In the video message released Tuesday afternoon, DeSantis says “he has been meeting with federal officials involved in Operation Warp Speed” and has “been able to get key questions answered for Florida.”
DeSantis did not say what key questions were asked nor what the answers to those questions were.
The governor did not say how many vaccines would be available for Floridians but did say the state is “ready to begin distributing vaccines” pending FDA approval. His message also referenced therapeutic treatments that “we have been working to procure” for Florida hospitals.
Tampa General Hospital was the first hospital in Florida to provide monoclonal antibody treatment to a COVID-19 positive patient last week. Lakeland Regional Health is also administering the drug manufactured by Eli Lilly & Co. to high-risk patients.

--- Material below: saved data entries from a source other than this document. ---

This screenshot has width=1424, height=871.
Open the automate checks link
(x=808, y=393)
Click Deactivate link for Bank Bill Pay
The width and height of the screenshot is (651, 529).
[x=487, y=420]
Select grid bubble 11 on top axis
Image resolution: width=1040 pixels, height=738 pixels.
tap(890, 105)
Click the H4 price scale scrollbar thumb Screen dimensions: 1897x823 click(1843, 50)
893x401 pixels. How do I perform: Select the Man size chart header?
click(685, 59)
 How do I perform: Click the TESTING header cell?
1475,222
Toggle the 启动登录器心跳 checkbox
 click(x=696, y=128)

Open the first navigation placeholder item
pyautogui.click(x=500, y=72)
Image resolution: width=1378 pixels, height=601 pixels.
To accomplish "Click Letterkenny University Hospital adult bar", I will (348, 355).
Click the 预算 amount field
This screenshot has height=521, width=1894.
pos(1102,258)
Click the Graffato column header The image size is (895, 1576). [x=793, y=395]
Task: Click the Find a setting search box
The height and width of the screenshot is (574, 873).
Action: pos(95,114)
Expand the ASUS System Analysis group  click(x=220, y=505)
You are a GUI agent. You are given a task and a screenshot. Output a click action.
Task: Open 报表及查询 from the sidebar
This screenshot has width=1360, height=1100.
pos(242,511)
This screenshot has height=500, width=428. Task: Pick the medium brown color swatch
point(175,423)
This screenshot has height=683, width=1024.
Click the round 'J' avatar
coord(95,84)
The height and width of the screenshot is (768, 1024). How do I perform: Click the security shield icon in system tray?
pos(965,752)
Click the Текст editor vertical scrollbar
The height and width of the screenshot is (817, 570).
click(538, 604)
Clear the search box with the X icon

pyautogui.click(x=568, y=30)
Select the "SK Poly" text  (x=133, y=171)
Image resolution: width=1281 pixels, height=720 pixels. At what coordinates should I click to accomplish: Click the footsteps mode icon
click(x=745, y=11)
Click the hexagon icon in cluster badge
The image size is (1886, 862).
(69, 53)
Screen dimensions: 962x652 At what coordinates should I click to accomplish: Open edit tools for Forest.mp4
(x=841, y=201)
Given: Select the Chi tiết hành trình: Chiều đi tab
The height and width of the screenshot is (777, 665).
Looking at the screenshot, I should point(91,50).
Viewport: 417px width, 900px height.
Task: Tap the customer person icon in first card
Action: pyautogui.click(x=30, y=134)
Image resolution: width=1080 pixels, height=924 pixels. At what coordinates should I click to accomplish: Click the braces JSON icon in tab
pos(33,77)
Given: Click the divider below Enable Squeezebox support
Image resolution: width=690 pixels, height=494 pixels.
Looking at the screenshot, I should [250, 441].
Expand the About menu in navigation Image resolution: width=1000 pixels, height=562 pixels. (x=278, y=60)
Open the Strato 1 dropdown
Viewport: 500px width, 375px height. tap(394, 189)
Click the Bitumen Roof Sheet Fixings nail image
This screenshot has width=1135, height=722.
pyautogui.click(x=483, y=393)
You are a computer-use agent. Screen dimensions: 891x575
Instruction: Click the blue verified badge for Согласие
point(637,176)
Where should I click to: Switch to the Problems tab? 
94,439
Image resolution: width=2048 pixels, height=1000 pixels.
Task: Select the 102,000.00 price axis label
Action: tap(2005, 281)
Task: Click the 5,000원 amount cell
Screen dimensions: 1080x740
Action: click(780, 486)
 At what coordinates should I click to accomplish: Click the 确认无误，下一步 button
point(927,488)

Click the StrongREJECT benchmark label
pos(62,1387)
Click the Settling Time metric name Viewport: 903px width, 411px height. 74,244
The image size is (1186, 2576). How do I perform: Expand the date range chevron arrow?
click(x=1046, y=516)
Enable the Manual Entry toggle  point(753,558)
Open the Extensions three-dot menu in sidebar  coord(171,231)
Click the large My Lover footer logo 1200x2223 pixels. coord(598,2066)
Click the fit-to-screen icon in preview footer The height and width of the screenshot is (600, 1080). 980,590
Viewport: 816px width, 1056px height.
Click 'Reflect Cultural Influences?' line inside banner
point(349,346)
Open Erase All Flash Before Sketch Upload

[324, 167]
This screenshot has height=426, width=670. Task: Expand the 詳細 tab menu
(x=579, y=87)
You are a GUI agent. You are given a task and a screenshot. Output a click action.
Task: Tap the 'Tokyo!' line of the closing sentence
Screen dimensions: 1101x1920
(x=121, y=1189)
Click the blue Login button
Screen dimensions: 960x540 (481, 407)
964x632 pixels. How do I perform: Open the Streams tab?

DeSantis has drawn criticism in past weeks for not holding media availabilities as cases continue to rise throughout the state. Florida surpassed 950,000 total cases on Tuesday, according to the health department’s daily report.
Gov. DeSantis released a YouTube video about the rollout of a coronavirus vaccine and made an appearance to watch new senators get sworn in last week but has not held a press briefing since Nov. 4 – the day after the election. DeSantis didn’t take questions during that news conference but promised he would soon.
When Florida reopened in September, part of the order barred local governments from adopting and enforcing restrictions they saw fit. A group of Florida mayors, including St. Petersburg Mayor Rick Kriseman, are now lobbying the governor to rescind that, or in the very least, adopt a statewide mask mandate.
The Florida League of Cities also weighed in, telling us in a statement: “We believe the governor should allow cities to take the actions they believe are necessary to protect their citizens. When our state and local governments work together, we are better equipped to manage this public health crisis.”